Compared to other rearrangements of proximal 15q, BP3–BP4 deletions are relatively rare. In contrast to the 9/34046 (0.03%) individuals with deletions extending distally from BP3, our laboratory has detected 54 individuals with BP4–BP5 deletions out of 18517 individuals tested (0.29%), a 10-fold higher frequency. This difference is likely in part due to the genomic architecture of the region. Proximal 15q is polymorphic, with inversions and deletions found within the BPs, and inversions of segments between BPs,1, 2, 35, 44, 45 such as the inversion that is enriched in mothers of children with Angelman syndrome.46 Some configurations of the region will be more likely to predispose to deletion following NAHR, when homologous SDs are in direct orientation with each other.45 It has been estimated that out of ~45% of chromosomes 15 have within BP4 relative to the reference human genome that puts an ~300kb SD in direct orientation with a homologous SD in BP5, NAHR between which would lead to a BP4–BP5 deletion.44, 45 In contrast, BP3 has much smaller segments of high homology to BP4 and BP5 (around 30kb), and many segments on BP3 have less homology to the corresponding segments in BP4 or BP5 than the homology between those segments in BP4 and BP5.1, 2 There is, on average, ~94% sequence identity between BP3 and BP4/BP5, compared with ~97% sequence identity between BP4 and BP5.2 BP3 has much larger segments of homology with BP1 and BP2, which explains why almost all chromosomal deletions causing PW/AS are flanked by BP3.1 Larger control cohorts are necessary to determine whether the relative infrequency of BP3–BP4 deletions in our study population may be attributed to genomic architecture or to the absence of a clinically recognizable phenotype.
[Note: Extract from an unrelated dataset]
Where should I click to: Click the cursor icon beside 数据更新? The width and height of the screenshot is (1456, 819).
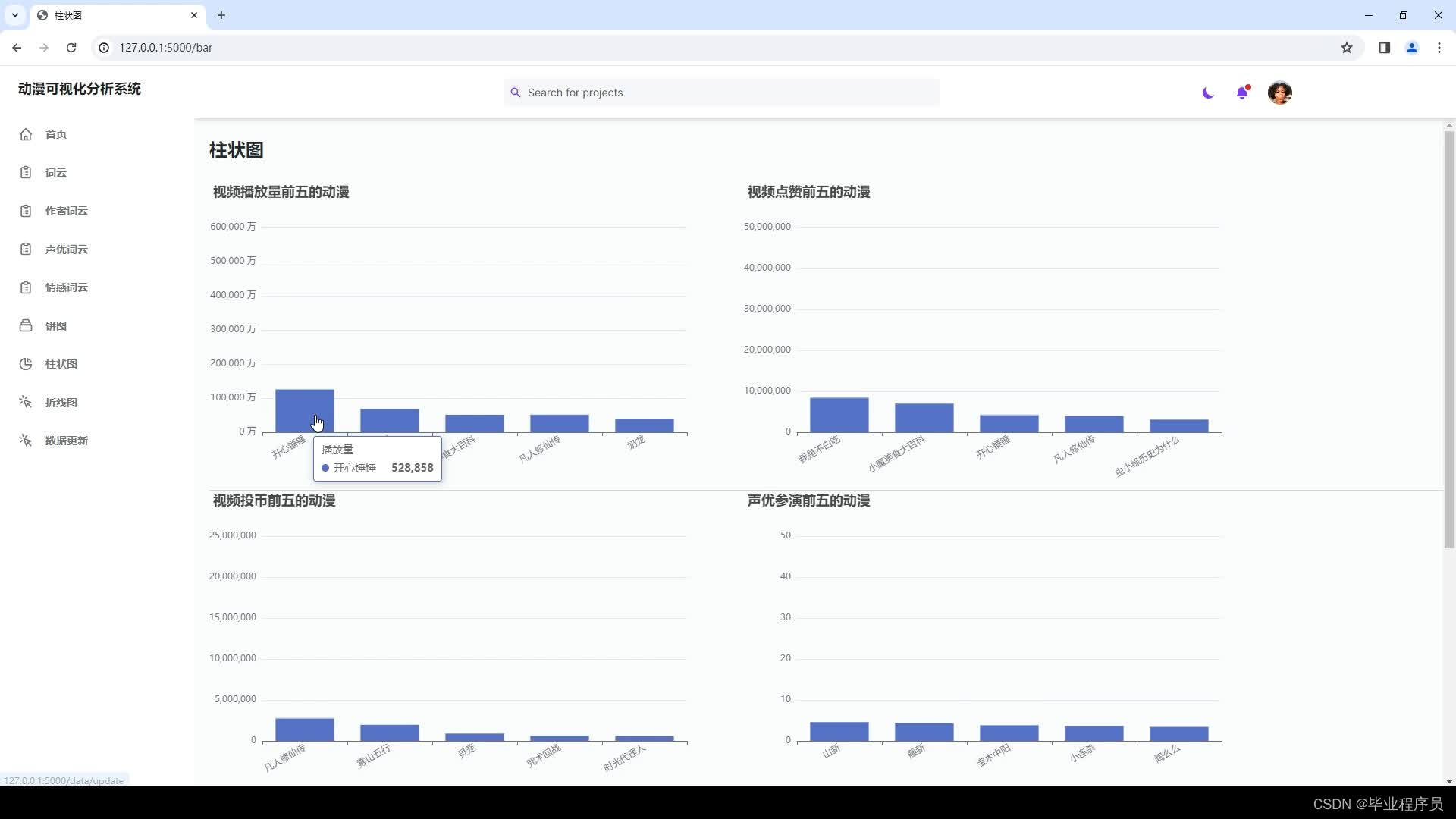click(26, 441)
Individuals with deletions of the BP3–BP4 interval have common clinical features, including short stature or failure to thrive, microcephaly, hypotonia, and premature breast development in some individuals. BP3–BP4 deletions may be present in unaffected relatives, and two deletions have been reported in control cohorts, suggesting that additional factors have a role in the development of an abnormal phenotype. Although current comparison with control populations does not demonstrate statistically significant enrichment of the BP3–BP4 deletion in abnormal individuals, the phenotypic similarities and gene content suggest that this deletion contributes to an abnormal phenotype in some individuals. Larger control cohorts and additional reports of individuals with BP3–BP4 deletions will further help to clarify the role that these deletions have in the development of abnormal phenotypes.
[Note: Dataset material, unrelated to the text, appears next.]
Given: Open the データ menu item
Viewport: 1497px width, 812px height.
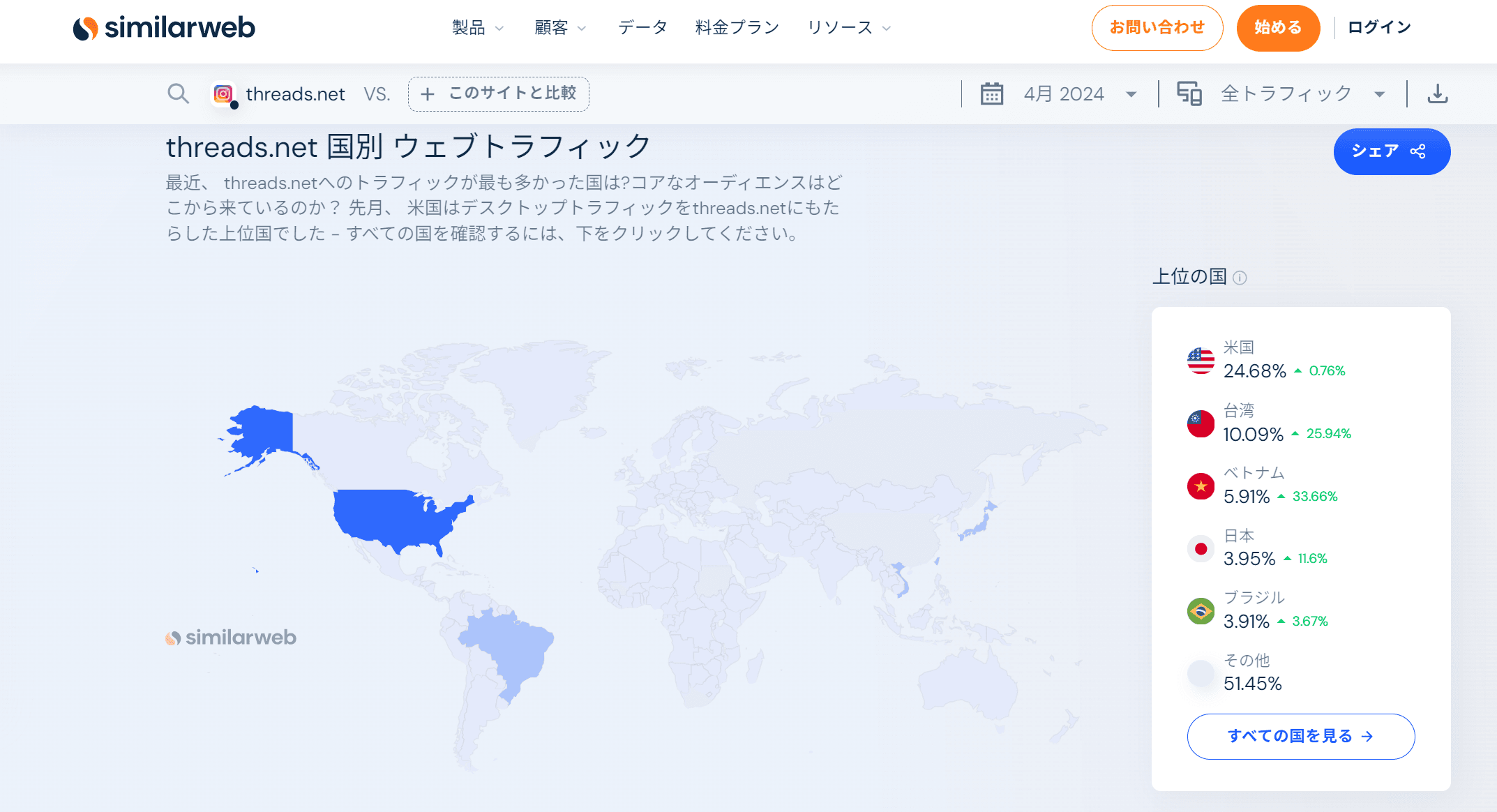Looking at the screenshot, I should (642, 28).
We thank Aaron Theisen (Signature Genomic Laboratories) for his critical reading of the manuscript.
Jill A Rosenfeld, Justine Coppinger, Blake C. Ballif, Roger Schultz, Beth Torchia, Trilochan Sahoo, Bassem Bejjani, and Lisa G Shaffer are employees of Signature Genomic Laboratories, a subsidiary of Perkin-Elmer. The remaining authors declare no conflict of interest.